Kyutai (an open AI research laboratory) has created a streaming Text to Speech (TTS), with over 2 billion parameters. This model is designed for high-fidelity audio production with ultra-low latencies (220 milliseconds). It is trained with an unprecedented 2,5 million hours of audio, and it’s licensed under the permissive CC BY 4.0. Kyutai has a commitment to openness. This breakthrough redefines large-scale models for speech production, especially in the context of edge deployment and AI agents.

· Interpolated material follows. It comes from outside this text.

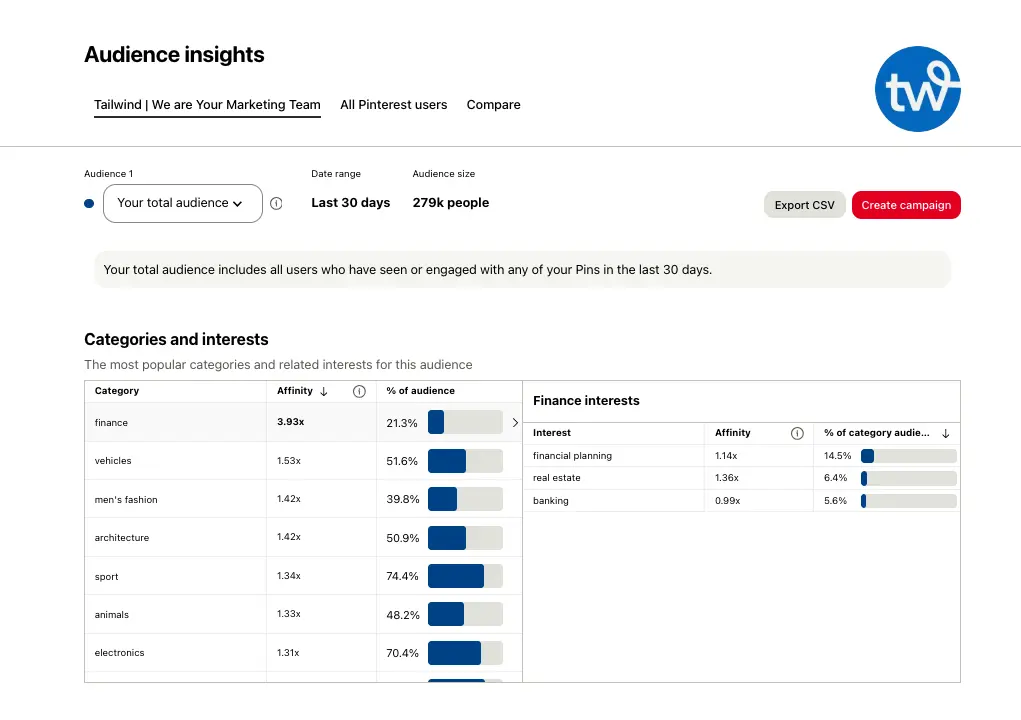Select Tailwind | We are Your Marketing Team tab
Viewport: 1021px width, 720px height.
(x=207, y=105)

Unpacking performance: Less than 350ms of latency on 32 users concurrently using a single L40 GPU
The streaming feature is the model’s most distinguishing characteristic. With a single NVIDIA N40 GPU the system supports up to 16 concurrent users with a low latency of 350ms. The model can maintain a generational latency of as little as 220ms for individual users, which allows applications like conversational agents and voice assistants to be used in near real time. Kyutai’s Delayed Streams Modeling, a novel approach to speech generation that allows models to produce incrementally as texts arrive, enables this performance.
Key technical Metrics
- Model sizeThe 2B parameter
- Training data2.5 Million Hours of Speech
- Latency: 220ms single-user,
- The Language SupportFrench, English
- License: CC-BY-4.0 (open source)
Delayed Streams Modeling: Architecting Real-Time Responsiveness
Kyutai innovates with Delayed Streams Modeling. It is a method that enables speech synthesis even before the entire input text is complete. The approach was designed specifically to achieve a balance between prediction accuracy and response speed. This allows for high-throughput TTS. Unlike conventional autoregressive models that suffer from response lag, this architecture maintains temporal coherence while achieving faster-than-real-time synthesis.
Kyutai has the source code and the training recipe of this architecture. GitHub repositorySupporting full reproducibility as well as community contributions.
Model availability and open research commitment
Kyutai recently released model weights as well as inference scripts. Hugging FaceResearchers, developers and commercial teams can now access the data. The permissive CC BY 4.0 license allows for unrestricted integration and adaptation into applications as long as the proper attribution is kept.
It supports batch inference as well as streaming inference. This makes this release a flexible foundation for voice cloning and real-time bots. Kyutai provides the foundation for TTS pipelines in multiple languages with its pretrained English-French models.
Real-Time AI Applications and Implications
Kyutai’s Model reduces the latency of speech to 200ms or less, which is a human-perceivable delay.
- Talking AIVoice interfaces that are human-like with a low turnaround
- Assistive techScreen readers that are faster and systems with voice feedback
- Media ProductionVoiceovers – rapid cycles of iteration
- Edge DevicesOptimized Inference for Low-Power or On-Device Environments
This makes the L40 GPU attractive to cloud-based environments that need to scale up speech services.
The conclusion: Ready, Open and Fast for Deployment
Kyutai’s release of streaming TTS is a landmark in the field of speech AI. It addresses the needs of both real-world teams and researchers with its high-quality, low-latency synthesis and generous licenses. Its reproducibility and multilingual support make this model a superior alternative to proprietary software.
You can find out more about the model on our website. Hugging FaceTechnical explanation Kyutai’s siteThe implementation of. GitHub.